But this is rather code optimization and not really required to fix the reported bug.
As I already wrote in a former comment, the actual bug fix would IMHO simply be to
make sure that no localities are held at the beginning of tpm_tis_core_init():
for (i = 0; i <= MAX_LOCALITY; i++)
__tpm_tis_relinquish_locality(priv, i);
before wait_startup() should be sufficient.
Regards,
Lino
On Tue Feb 20, 2024 at 8:54 PM UTC, Lino Sanfilippo wrote:
> Hi,
>
> On 20.02.24 19:42, Alexander Steffen wrote:
> > ATTENTION: This e-mail is from an external sender. Please check attachments and links before opening e.g. with mouseover.
> >
> >
> > On 02.02.2024 04:08, Lino Sanfilippo wrote:
> >> On 01.02.24 23:21, Jarkko Sakkinen wrote:
> >>
> >>>
> >>> On Wed Jan 31, 2024 at 7:08 PM EET, Daniel P. Smith wrote:
> >>>> Commit 933bfc5ad213 introduced the use of a locality counter to control when a
> >>>> locality request is allowed to be sent to the TPM. In the commit, the counter
> >>>> is indiscriminately decremented. Thus creating a situation for an integer
> >>>> underflow of the counter.
> >>>
> >>> What is the sequence of events that leads to this triggering the
> >>> underflow? This information should be represent in the commit message.
> >>>
> >>
> >> AFAIU this is:
> >>
> >> 1. We start with a locality_counter of 0 and then we call tpm_tis_request_locality()

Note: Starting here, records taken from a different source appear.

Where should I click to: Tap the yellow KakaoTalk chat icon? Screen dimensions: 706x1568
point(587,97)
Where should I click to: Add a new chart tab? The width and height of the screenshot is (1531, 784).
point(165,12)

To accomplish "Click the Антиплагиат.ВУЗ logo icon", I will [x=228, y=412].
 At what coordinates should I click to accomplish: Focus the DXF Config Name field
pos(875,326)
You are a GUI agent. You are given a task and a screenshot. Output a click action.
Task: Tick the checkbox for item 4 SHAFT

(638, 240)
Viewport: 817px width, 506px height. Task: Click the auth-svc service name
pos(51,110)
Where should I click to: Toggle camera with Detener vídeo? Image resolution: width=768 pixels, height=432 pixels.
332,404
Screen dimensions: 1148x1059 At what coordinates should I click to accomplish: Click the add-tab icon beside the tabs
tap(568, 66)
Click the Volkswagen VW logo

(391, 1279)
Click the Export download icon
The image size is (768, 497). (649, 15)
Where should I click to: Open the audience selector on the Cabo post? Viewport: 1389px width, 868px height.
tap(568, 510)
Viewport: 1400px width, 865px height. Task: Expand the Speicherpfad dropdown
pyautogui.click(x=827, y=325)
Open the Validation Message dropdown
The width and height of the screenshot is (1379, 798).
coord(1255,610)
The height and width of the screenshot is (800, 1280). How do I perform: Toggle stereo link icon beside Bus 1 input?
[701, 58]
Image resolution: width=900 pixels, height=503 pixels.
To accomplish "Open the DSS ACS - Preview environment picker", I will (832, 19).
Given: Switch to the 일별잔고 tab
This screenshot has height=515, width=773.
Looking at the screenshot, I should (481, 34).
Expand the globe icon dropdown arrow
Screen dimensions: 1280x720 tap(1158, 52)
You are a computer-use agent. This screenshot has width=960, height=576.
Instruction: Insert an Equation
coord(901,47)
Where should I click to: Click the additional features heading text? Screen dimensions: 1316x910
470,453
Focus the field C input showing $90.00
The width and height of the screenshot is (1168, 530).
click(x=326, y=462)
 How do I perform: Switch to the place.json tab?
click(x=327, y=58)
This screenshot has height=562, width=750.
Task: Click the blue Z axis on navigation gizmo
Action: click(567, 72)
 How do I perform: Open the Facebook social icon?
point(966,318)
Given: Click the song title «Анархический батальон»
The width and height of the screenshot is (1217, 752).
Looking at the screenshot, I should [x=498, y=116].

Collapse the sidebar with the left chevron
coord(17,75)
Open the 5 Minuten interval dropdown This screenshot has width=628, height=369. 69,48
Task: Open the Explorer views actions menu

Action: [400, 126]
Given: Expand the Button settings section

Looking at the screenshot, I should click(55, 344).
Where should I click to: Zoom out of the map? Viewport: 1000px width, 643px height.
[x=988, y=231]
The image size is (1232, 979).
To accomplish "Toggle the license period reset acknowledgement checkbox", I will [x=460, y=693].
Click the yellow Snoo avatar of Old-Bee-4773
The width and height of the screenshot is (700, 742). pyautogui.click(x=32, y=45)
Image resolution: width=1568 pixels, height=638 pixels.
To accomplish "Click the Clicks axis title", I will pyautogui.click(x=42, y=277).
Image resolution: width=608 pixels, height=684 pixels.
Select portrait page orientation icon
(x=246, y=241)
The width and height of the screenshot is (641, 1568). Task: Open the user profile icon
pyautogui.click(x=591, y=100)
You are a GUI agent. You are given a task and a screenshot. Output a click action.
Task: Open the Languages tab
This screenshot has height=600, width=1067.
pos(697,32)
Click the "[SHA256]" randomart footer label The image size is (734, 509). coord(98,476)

> >> for the first time, but since a locality is (unexpectedly) already active
> >> check_locality() and consequently __tpm_tis_request_locality() return "true".
> >
> > check_locality() returns true, but __tpm_tis_request_locality() returns
> > the requested locality. Currently, this is always 0, so the check for
> > !ret will always correctly indicate success and increment the
> > locality_count.
> >
>
> Will the TPM TIS CORE ever (have to) request another locality than 0? Maybe the best would
> be to hardcode TPM_ACCESS(0) and get rid of all the locality parameters that are
> passed from one function to another.
Usually, or at least use cases I'm aware of, localities are per
component. E.g. Intel TXT has one and Linux has another.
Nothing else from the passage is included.